**练习题目:** 筛选下面的条目，把其中所有包含字符串“serves”的行逐一照抄出来。

用于定位文字和元素的条目:
☆ ☆ ☆

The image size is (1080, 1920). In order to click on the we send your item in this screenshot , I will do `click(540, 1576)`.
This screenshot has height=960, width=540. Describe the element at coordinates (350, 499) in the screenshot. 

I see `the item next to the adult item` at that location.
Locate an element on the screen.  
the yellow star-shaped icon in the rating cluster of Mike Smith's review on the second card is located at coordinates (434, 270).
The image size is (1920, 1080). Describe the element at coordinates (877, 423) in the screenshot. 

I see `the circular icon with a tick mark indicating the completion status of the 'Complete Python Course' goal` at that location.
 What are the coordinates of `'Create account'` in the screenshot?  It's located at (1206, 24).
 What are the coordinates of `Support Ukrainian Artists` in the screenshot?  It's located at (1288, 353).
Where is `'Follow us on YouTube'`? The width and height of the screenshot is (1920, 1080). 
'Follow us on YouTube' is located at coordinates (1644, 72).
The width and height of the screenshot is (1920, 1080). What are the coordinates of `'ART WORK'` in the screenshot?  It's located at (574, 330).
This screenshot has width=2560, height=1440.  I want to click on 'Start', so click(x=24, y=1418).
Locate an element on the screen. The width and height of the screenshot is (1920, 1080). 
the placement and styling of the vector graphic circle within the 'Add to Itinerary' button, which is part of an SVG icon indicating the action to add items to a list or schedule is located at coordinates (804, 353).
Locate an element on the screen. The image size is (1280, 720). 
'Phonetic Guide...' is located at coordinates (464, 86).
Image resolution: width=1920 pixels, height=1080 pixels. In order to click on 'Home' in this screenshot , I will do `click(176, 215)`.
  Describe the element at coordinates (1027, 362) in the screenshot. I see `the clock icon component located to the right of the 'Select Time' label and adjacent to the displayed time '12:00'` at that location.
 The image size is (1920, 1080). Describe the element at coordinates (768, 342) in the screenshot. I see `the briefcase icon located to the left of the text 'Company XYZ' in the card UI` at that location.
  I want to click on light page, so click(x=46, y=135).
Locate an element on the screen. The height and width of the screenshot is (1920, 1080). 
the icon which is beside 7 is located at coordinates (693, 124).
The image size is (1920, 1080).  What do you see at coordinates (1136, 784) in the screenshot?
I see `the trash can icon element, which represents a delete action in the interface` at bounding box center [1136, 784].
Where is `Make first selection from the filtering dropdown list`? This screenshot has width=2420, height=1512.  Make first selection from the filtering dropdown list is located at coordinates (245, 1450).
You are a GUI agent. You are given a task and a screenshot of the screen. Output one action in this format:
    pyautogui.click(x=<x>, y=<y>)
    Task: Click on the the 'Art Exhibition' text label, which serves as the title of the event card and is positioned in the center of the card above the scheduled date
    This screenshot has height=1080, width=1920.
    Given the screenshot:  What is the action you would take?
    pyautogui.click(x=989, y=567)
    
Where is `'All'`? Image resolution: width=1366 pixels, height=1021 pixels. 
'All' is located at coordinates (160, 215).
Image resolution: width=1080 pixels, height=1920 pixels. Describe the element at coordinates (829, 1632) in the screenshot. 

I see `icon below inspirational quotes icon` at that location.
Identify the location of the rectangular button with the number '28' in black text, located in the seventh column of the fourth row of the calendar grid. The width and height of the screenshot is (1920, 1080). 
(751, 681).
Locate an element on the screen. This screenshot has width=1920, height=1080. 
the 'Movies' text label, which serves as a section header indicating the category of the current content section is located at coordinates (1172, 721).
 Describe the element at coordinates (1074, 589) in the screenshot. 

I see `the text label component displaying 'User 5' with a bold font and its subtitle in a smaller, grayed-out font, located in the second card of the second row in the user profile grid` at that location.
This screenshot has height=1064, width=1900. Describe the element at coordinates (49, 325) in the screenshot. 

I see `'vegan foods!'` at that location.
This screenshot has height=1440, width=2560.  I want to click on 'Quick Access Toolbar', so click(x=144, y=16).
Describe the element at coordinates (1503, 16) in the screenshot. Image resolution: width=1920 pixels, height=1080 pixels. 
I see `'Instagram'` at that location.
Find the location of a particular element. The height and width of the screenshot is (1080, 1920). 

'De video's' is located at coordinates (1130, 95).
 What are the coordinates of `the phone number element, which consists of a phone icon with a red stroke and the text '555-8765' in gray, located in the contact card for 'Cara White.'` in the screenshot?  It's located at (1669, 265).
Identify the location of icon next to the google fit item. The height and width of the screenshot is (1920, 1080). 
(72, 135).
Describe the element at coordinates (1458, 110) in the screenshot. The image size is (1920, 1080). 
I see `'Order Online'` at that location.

☆ ☆ ☆

**参考答案:**
    Task: Click on the the 'Art Exhibition' text label, which serves as the title of the event card and is positioned in the center of the card above the scheduled date
the 'Movies' text label, which serves as a section header indicating the category of the current content section is located at coordinates (1172, 721).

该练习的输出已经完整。